EXTRACT PROVIDED:
Actually, the WG21 intended to allow implementations having bound
checkings. Knowing that they can overflow when a pointer which points
out of the "array" is formed by addition, except in the very special
case of pointers one past the last element. It means that if you add 1
to a pointer one past the last element of an array, it may throw an
implementation specific exception.

Kai-Uwe Bux wrote:
No. The behavior is not undefined but implementation defined:

[5.2.10/5] (expr.reinterpret.cast)

A value of integral type or enumeration type can be explicitly converted to
a pointer. A pointer converted to an integer of sufficient size (if any
such exists on the implementation) and back to the same pointer type will
have its original value; mappings between pointers and integers are
otherwise implementation-defined.
That's true.
In particular, it means that, if you have no access to the compiler
doc, or if you want to write perfectly portable code, you can't assume
anything on the behavior.From a standard point-of-view the behavior is undefined... But the behavior may be well-defined (or undefined) depending on the compiler's
documentation about this pointer mapping.

EXERCISE BRIEF:
Continue the forum thread on C++ pointer arithmetic and pointer-to-integer conversion from where it stops.

DATASET:

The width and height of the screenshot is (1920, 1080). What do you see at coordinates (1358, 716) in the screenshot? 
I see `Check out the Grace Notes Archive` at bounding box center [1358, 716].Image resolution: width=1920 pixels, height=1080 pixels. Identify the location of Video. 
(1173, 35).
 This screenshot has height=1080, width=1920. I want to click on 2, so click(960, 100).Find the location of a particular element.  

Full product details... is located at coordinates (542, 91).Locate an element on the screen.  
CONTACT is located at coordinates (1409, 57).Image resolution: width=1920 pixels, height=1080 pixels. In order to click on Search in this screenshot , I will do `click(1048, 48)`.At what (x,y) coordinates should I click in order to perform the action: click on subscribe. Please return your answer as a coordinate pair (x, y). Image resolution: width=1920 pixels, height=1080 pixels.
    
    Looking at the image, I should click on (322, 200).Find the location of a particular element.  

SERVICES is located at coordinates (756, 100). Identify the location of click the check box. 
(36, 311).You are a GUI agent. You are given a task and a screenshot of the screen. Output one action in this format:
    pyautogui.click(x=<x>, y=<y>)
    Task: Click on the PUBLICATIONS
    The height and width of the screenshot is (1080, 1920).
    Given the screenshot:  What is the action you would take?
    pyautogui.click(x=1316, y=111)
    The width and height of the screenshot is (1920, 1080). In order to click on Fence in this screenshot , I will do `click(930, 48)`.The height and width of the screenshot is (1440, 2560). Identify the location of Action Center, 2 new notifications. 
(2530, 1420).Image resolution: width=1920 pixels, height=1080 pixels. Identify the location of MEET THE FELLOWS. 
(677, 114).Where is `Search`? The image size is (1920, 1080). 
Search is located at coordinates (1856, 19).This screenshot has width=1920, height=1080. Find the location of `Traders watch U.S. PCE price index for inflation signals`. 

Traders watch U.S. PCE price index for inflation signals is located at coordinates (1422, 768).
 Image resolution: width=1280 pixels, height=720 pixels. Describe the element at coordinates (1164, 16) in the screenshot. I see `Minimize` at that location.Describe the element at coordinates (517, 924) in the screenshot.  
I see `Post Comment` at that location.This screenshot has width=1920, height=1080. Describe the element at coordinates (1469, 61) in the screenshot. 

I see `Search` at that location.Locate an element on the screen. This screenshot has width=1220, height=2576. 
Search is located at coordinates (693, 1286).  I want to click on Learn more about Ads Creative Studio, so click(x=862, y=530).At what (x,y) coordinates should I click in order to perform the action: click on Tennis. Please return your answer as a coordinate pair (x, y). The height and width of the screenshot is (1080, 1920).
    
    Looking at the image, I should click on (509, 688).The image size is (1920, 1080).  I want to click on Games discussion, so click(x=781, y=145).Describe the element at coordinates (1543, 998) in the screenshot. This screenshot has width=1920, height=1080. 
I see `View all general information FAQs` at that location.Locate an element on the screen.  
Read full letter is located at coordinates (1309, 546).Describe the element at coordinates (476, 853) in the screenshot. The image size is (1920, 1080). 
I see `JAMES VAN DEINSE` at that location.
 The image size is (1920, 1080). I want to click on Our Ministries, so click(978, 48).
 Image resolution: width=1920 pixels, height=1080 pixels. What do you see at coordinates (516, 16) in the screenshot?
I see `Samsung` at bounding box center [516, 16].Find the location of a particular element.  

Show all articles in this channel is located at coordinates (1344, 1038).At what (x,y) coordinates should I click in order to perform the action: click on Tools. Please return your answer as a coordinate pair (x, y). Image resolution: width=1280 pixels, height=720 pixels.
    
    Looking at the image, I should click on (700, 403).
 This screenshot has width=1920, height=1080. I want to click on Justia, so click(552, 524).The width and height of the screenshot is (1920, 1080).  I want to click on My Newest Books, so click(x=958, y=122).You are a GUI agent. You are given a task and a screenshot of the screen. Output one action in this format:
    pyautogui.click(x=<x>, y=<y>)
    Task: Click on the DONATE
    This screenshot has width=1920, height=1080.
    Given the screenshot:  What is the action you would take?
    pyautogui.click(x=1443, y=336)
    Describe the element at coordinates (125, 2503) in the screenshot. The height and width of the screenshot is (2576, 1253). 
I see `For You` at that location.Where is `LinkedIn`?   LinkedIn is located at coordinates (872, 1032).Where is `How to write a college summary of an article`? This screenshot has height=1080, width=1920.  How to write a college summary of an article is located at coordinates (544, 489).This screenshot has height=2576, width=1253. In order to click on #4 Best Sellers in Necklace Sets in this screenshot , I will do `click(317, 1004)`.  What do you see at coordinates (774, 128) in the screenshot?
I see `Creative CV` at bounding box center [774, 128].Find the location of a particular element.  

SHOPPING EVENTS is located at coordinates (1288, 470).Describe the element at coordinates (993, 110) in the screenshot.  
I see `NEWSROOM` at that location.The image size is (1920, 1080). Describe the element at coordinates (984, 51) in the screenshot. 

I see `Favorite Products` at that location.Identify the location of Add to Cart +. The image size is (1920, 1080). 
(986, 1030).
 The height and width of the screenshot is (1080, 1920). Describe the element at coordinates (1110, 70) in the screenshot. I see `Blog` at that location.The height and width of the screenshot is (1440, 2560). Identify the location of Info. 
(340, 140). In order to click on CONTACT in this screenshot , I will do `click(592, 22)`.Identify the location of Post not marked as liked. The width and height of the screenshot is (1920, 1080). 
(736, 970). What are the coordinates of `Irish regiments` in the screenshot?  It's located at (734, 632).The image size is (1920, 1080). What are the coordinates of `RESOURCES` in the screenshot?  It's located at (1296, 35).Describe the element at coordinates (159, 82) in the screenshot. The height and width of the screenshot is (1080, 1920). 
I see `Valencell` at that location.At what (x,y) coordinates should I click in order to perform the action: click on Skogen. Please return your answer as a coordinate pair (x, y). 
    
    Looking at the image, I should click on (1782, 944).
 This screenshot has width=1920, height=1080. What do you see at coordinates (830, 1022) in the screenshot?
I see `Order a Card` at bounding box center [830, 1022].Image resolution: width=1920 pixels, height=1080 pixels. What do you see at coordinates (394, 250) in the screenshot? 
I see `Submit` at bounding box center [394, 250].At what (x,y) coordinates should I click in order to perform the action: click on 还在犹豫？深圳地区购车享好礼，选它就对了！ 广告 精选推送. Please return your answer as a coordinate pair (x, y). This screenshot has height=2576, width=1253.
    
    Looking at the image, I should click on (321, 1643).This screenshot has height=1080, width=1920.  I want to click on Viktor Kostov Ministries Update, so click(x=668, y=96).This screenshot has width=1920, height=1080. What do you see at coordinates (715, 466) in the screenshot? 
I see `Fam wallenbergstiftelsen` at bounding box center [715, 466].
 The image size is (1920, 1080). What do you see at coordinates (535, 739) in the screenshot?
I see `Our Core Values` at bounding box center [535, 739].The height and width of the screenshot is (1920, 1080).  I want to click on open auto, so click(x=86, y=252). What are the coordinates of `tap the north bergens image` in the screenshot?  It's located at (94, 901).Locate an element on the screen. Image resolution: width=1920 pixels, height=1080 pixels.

ANSWER TO THE TASK:
An implementation is free to say something like:
Converting integers whose alignment is not correct to pointers is
undefined.
Converting integers whose alignment is correct to pointers will yield
pointers whose representation bytes are exactly the same than these of
the integers, as described in another section of this doc.

Or, even:
If the integer which is not a multiple of the required alignment of a
type is reinterpret_casted to type*, the program will throw a bad_cast
exception

Furthermore, a "safe" implementation of C++ is possible (you know,
there are even C++ interpreters). In that implementation, the compiler
may save extra data about the type of objects, and keep track of the
fact that such integer actually contains a pointer-to-something... And
in that case, the implementation may simply say:
reinterpret_casting an integer to a pointer is forbidden, except if
this integer had been computed by a reinterpret_cast operation from a
pointer type.

You may say that it is illegal since two integer types might be equal
(as tested by operator==), but the reinterpret_cast would not behave
the same...
But it's legal, because there can be several representations of the
same integer (i.e. integers can have different bytes, and still be
equal).
For instance, it allows 1's complement integers.
Thus, this integer would contain... not 1 bit, but several bytes of
extra data which would not really participate to the actual
representation.

Note that it doesn't apply to char or unsigned char.

Jim Langston wrote: I truely believe that UB only happens if you try to dereference the
behavior. I think a better question is: is this well defined behavior:

int main()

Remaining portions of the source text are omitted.